Flüchtlinge drangsalieren den deutschen Staat, diese Auffassung wird derzeit von vielen vertreten. Nachdem Ende Juni Flüchtlinge in Berlin ihre »Halsstarrigkeit« (Berliner Morgenpost) unter Beweis stellten, indem sie sich auf das Dach einer von ihnen besetzten Schule in Kreuzberg zurückzogen und damit drohten, bei einer Räumung herunterzuspringen, werteten das Lorenz Maroldt, der Chefredakteur des Tagesspiegel, und Cem Özdemir, der Bundesvorsitzende der Grünen, als »Erpressung« der deutschen Behörden. Am 5. Juli begannen Flüchtlinge in Nürnberg einen Hungerstreik, den sie drei Tage später dadurch verschärften, dass sie auch keine Flüssigkeit mehr zu sich nahmen. Ihre Forderungen lauten: Abschaffung der Residenzpflicht, der Essenspakete, der Flüchtlingsheime und der Dublin-Gesetze, die eine Ausweisung von Flüchtlingen in das Land vorsehen, in dem sie in Europa ankamen.

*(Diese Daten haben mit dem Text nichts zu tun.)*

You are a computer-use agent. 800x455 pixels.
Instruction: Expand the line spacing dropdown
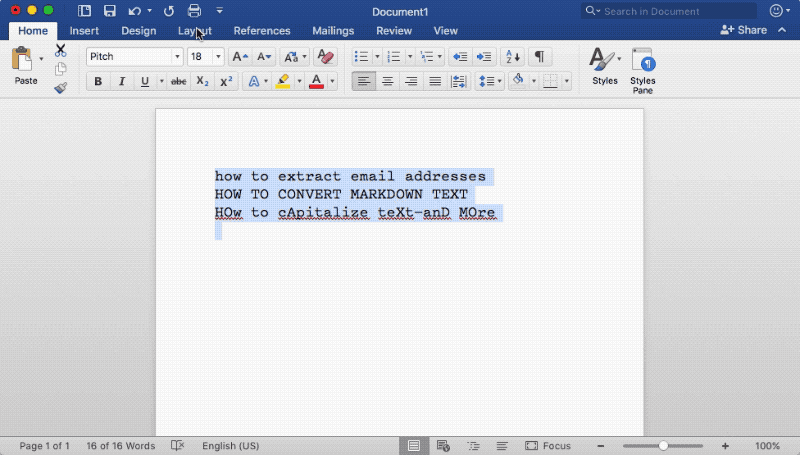(499, 81)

Der kleine Hallplatz liegt in der Nürnberger Fußgängerzone, umgeben ist er vor allem von Geschäften, an einem Gebäude prangen die Lettern FDP. Neben dem mittelalterlich wirkenden Zeughaus, in dem die Polizei eine Opferberatungsstelle unterhält, steht ein Zelt, dessen eine Querseite offen ist. Eine kleine Fläche davor ist mit Absperrband abgetrennt, ein Tisch und ein Aufsteller halten ein paar Informationsblätter bereit. Im Zelt liegt ein knappes Dutzend Menschen in Schlafsäcken. Am Info-Tisch stehen am 8. Juli zwei bis drei Personen und beantworten die Fragen der wenigen Passanten.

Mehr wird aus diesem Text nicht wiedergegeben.